Danny Dyer has become part of the mainstream TV landscape since he – and the rest of the Carter family – moved into the Queen Vic on Boxing Day 2013.
This Christmas sees Mick Carter marry his longtime sweetheart Linda. Obviously, this being Albert Square at Christmas, it’s not looking as straightforward as all that. Dean Wicks is still at large and winding up everyone, and the rapist looks like he’ll be served his comeuppance at last. Mick losing his rag and knocking several shades of shit out of him would cheer viewers.
And you know the minute anyone wishes for a “A nice quiet faaamly Christmas”, divorce papers or a paternity reveal will turn up and spoil festivities. We wouldn’t have it any other way.
It’s all a long way from the days when Dyer was in danger of being typecast as a thug, both on and off-screen. But he’s deservedly moved away from fronting BBC3 documentaries about football hooligans to remind people that (a) he can act and (b) he’s killingly funny in real life too.
Dyer first opened up to Loaded in 1999, when he made his film debut in 1999 drug-munch marathon Human Traffic, appearing as Star Wars-mad stoner Moff.
Danny Dyer on masturbation and Moff by Rowan Chernin
“The Emperor wants to control outer space. Yoda wants to explore inner space. That’s the fundamental difference between the good and the bad sides of the force… I just don’t know where it comes from sometimes. I mean, it frightens me.”
That’s Danny Dyer speaking as the character Moff in Human Traffic. A truly great moment in method-ecstasy acting, where the Londoner’s bug-eyed soliloquy of after-hours bong-talk leaves the audience howling.
How do you prepare for such as drugged-up mentalist role?
I’ve lived the scene and know the score, so it’s easy for me to get into Moff’s head. It was hard though, because of the energy Moff had to have. Sometimes you’d wake up and think: “I’m not up for this today.” But if you’ve ever been paranoid, you’ll never forget it. So it clicks back in.
That must have been one of the longest imaginary ecstasy experiences ever…
It fucking was, mate. One long comedown afterwards, too. It was a fucking laugh – you can’t get a better film than being out of your nut for six weeks being a mad canehead.
How has Human Traffic changed things for you?
It’s made me a lot more confident. I’ve got loads more offers coming in now.
Are you trying to get things going in Hollywood?
I’d like to, but I’m a London boy at heart. I start this film called Wildflowers in a couple of weeks and the directors and producers are all American. I went out for dinner the other night and they couldn’t understand a word I was fucking saying.
Have you been to any casting out in LA?
Never. I haven’t been to America. I’d love to. I wouldn’t just go out there cold and try and crack it that way, but it’s got to be the place to be, innit?

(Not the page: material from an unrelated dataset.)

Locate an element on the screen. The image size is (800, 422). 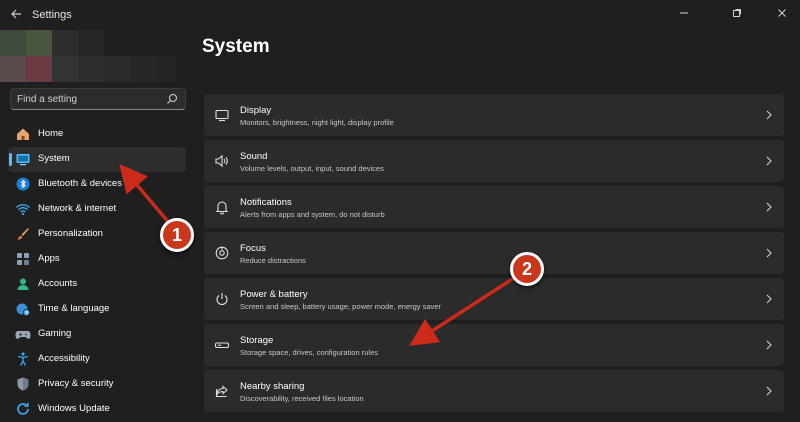
selection-indicator is located at coordinates (10, 160).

How would you fancy a house in Malibu, a big yacht, your own palm trees to swing your hammock from?
I’d love it, mate. That’s the dream, that’s why we’re in the game. Whether I get there or not is another thing.
There’s a hilarious comedown wank scene in Human Traffic. I don’t think I’ve seen any of Hollywood’s greatest canons banging one out on screen – you’re lengths ahead. How do you feel about that?
That’s heavy, mate, really heavy. Originally I was meant to be reading a porn mag and it was going to cut to a dream sequence of these two beautiful women rising out of the mag. It was going to be my greatest scene. They were going to get two models to take their bras off and kiss me. Get to the day and Justin (Kerrigan, director) goes: “They’ve pulled out, Dan. You’re just going to have to wank.” So I just had to wank for fucking six hours. Long scene, mate, and not even coming at the end of it.
I didn’t actually have my cock in my hand. I pulled my pants down and bashed away. There were 40 people in that room. It’s horrible for me to sit there now in the cinema, because that is me wanking.
I don’t think I need to know any more, or do I?
It’s a difficult one to tackle, a personal thing. Me wanking and my mum comes upstairs – it’s everyone’s worst fucking nightmare. But it goes down well with the audiences, so I’m happy.